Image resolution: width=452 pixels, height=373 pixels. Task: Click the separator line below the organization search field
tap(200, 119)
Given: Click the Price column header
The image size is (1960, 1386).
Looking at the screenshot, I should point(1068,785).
┄┄┄┄┄┄┄┄┄┄┄┄┄┄┄┄┄┄┄┄
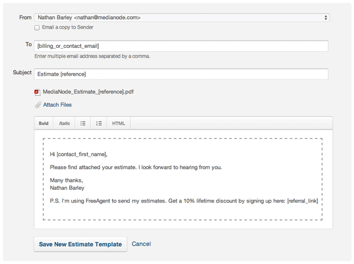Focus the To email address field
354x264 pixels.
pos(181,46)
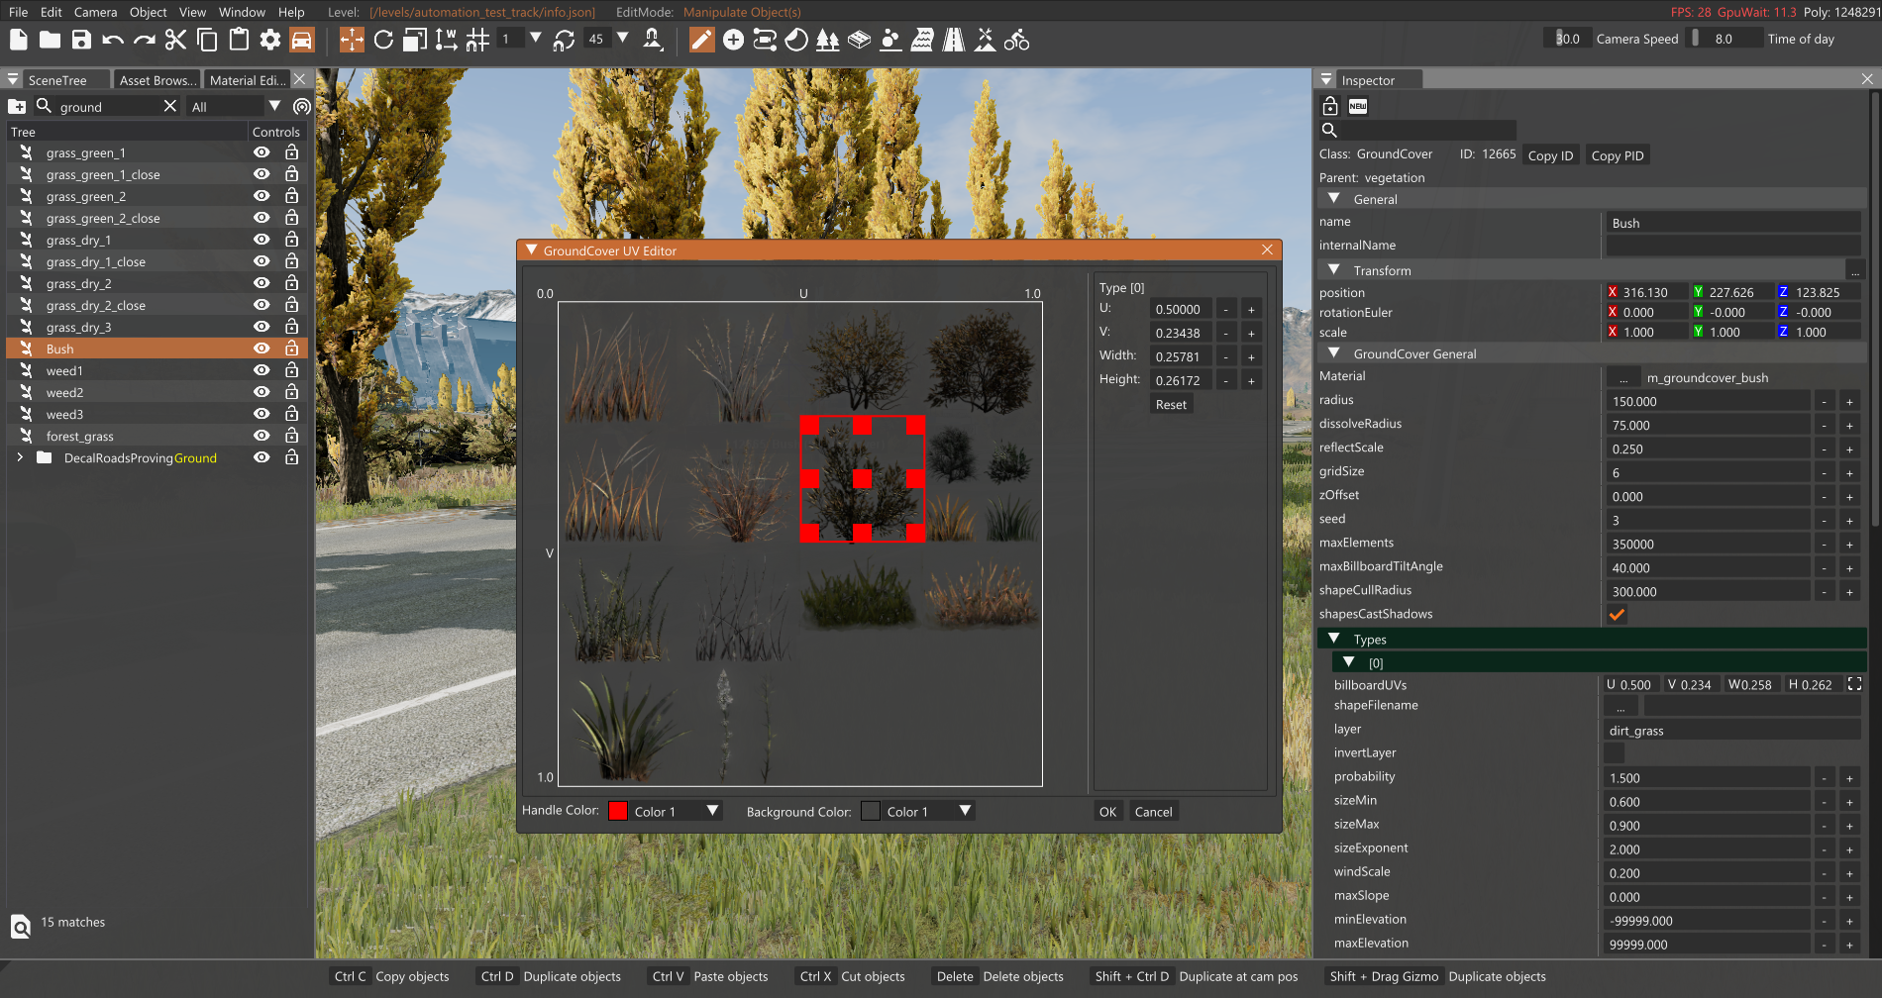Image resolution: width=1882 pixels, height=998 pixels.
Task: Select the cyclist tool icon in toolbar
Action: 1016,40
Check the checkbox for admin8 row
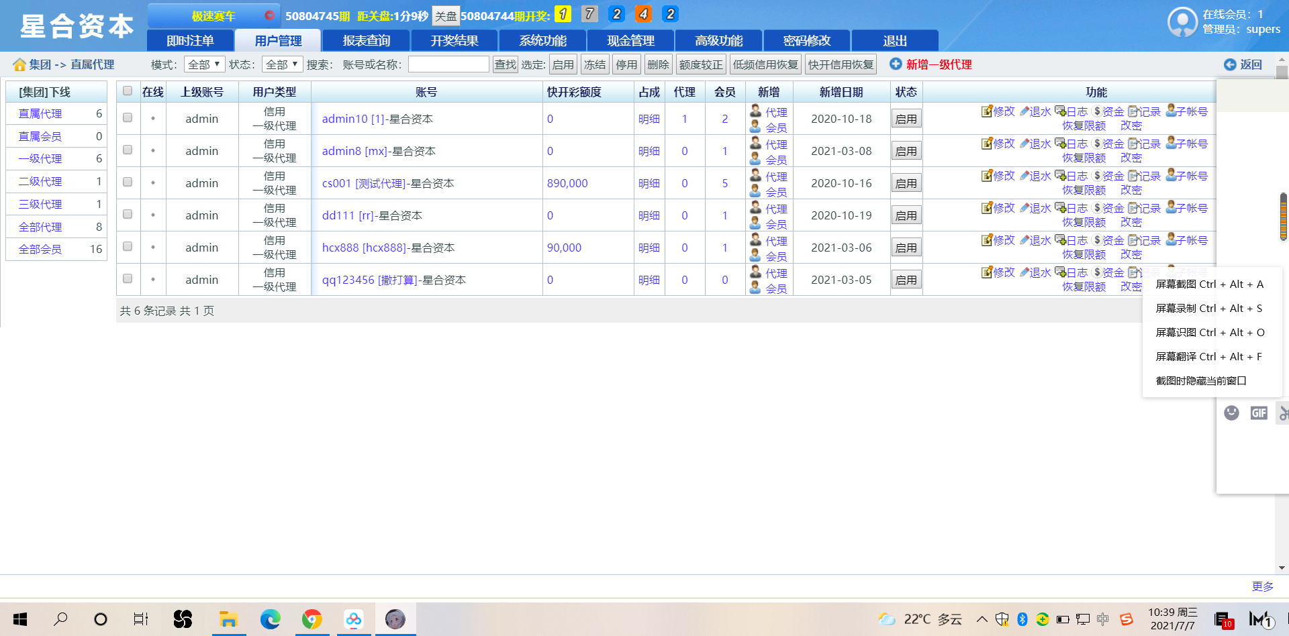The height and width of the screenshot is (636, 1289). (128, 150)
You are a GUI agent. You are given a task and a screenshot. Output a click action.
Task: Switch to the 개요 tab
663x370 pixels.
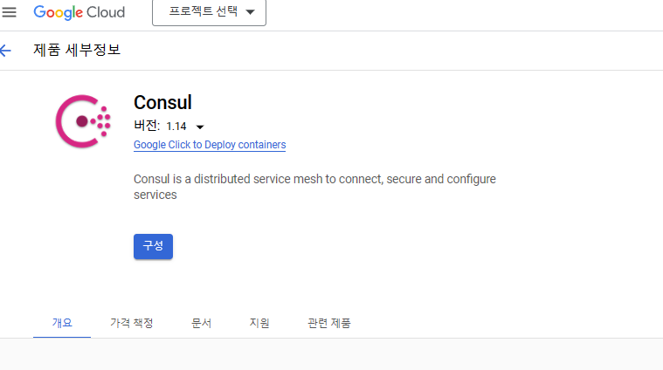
┄┄┄┄┄┄┄┄┄┄┄┄┄┄┄┄┄┄┄┄
Write the rows as a numbered list, skipping blank lines, from the line that contains "Image resolution: width=452" through the line that contains "Looking at the", both included.

[Final answer]:
1. Image resolution: width=452 pixels, height=373 pixels. Task: Click the separator line below the organization search field
2. tap(200, 119)
3. Given: Click the Price column header
4. The image size is (1960, 1386).
5. Looking at the screenshot, I should point(1068,785).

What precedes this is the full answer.